## Reading passage
· · · ·

HPG seizes 57 blinkers, 9 sirens from ordinary motorists from July 1-8
MANILA, Philippines — A total of 57 blinkers and nine sirens, colloquially “wang-wang,” have been confiscated from common vehicle users from July 1 to 8, the Highway Patrol Group (HPG) said Friday.
According to Police Lt. Col. Catherine Dalmacia, officer-in-charge of the HPG operations management division, six sirens and one blinker were seized from violators in Metro Manila.
She clarified, however, that no arrests have so far been done by the HPG since the first offense only calls for the confiscation of the prohibited gadgets.
“Kung second offense and beyond that, pwede na silang masampahan ng criminal offense na pwedeng punishment [ay] imprisonment and fine,” Dalmacia told INQUIRER.net over the phone.
(For the second offense and beyond that, violators may be subjected to a criminal offense and a fine.)
She also reiterated that HPG’s crackdown against the unauthorized use of these devices has long been ongoing but was only ramped up upon the earlier directive of the Philippine National Police.

· · · ·

[Saved entries]
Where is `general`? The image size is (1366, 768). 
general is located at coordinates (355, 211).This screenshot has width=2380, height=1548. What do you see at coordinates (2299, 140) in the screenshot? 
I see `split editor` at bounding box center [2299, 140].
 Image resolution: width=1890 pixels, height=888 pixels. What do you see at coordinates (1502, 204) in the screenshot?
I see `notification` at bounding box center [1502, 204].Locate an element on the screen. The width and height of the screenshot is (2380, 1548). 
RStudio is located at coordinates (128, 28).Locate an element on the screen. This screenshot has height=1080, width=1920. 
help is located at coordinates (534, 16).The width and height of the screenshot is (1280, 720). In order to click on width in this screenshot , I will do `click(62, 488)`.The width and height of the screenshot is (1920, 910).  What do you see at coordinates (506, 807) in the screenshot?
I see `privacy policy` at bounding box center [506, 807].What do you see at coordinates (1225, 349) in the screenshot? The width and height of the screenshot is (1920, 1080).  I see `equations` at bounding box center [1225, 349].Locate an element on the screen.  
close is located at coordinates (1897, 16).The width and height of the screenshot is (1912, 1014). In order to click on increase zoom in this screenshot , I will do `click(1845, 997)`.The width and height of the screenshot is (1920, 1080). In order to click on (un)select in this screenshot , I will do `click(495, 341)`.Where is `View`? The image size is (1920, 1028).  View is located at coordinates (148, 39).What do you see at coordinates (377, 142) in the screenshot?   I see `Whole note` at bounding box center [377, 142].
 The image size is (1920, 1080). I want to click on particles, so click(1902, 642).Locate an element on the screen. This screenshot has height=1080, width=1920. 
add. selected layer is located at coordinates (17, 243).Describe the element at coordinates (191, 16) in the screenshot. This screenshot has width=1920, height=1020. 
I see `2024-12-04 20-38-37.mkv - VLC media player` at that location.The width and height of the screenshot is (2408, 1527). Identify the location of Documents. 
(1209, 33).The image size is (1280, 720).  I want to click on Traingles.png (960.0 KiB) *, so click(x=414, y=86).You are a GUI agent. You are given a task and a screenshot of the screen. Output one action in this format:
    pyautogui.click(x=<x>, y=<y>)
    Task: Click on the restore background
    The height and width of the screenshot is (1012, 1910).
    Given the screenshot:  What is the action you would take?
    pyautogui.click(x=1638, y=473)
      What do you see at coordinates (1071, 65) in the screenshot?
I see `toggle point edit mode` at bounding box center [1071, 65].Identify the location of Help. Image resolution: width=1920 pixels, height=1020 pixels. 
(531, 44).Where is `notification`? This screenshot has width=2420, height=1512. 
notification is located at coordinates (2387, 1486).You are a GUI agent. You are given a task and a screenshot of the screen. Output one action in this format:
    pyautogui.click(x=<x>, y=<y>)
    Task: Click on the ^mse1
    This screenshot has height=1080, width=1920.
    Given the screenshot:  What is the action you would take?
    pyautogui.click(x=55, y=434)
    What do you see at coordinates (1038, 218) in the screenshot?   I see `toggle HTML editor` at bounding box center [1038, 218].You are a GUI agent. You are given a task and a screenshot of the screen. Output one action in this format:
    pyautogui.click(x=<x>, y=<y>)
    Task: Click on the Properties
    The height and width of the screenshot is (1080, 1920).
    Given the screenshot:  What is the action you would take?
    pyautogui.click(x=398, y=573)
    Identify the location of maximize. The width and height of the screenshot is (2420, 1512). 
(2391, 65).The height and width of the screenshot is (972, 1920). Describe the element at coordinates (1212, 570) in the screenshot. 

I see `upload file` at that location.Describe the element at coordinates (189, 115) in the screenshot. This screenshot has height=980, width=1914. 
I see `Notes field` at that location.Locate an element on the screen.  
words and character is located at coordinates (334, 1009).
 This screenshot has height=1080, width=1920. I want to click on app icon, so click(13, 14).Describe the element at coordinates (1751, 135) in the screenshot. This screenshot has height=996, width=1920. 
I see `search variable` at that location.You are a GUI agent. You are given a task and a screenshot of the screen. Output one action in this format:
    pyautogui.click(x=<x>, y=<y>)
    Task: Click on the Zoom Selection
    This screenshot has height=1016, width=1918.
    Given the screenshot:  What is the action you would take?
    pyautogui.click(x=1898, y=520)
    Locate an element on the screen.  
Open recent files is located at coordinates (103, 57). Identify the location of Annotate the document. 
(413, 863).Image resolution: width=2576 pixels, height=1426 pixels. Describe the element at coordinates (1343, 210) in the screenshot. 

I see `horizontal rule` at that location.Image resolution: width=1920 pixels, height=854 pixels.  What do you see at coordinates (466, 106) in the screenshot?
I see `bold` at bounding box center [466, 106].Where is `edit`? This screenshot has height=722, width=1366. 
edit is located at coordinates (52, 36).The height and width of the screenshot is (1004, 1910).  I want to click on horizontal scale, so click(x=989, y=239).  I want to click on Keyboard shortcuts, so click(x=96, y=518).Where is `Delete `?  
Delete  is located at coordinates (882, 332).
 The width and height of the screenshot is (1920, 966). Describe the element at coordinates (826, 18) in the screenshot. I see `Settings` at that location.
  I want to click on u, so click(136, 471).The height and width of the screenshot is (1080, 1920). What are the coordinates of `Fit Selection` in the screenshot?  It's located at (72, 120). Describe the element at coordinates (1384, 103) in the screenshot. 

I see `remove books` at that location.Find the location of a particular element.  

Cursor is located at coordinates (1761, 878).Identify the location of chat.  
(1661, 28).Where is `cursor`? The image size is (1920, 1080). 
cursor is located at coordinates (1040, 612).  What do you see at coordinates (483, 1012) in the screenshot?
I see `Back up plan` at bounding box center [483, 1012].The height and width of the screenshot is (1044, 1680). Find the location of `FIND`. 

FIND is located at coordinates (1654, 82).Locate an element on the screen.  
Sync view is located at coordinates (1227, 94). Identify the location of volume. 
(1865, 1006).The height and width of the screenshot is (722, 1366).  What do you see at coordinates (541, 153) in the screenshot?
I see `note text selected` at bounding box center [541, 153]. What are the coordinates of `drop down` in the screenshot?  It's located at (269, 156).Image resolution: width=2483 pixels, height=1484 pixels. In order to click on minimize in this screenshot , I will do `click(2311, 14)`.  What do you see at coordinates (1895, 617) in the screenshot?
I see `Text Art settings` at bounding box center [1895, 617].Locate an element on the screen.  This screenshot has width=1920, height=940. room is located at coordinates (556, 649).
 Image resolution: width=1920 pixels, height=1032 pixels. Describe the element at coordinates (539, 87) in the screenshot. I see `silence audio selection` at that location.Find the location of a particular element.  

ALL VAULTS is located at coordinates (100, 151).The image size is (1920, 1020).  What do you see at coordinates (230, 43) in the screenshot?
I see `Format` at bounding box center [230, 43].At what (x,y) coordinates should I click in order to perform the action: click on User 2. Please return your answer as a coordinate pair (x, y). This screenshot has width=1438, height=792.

· · · ·

## Actions to take
A. Reproduce word for word the part of the news report on the HPG seizures starting with "She also reiterated" and going on through "Philippine National Police.".
B. Do these statements agree with the news report on the HPG seizures? For each, answer yes or no and quote the words of the report that decide it. (i) The HPG has not yet arrested anyone. (ii) Six blinkers were seized in Metro Manila. (iii) The HPG crackdown on these devices began only after the Philippine National Police directive.

## Numbered responses
A.
She also reiterated that HPG’s crackdown against the unauthorized use of these devices has long been ongoing but was only ramped up upon the earlier directive of the Philippine National Police.

B.
(i) Yes: "no arrests have so far been done by the HPG"
(ii) No: "six sirens and one blinker were seized from violators in Metro Manila"
(iii) No: "has long been ongoing but was only ramped up upon the earlier directive of the Philippine National Police"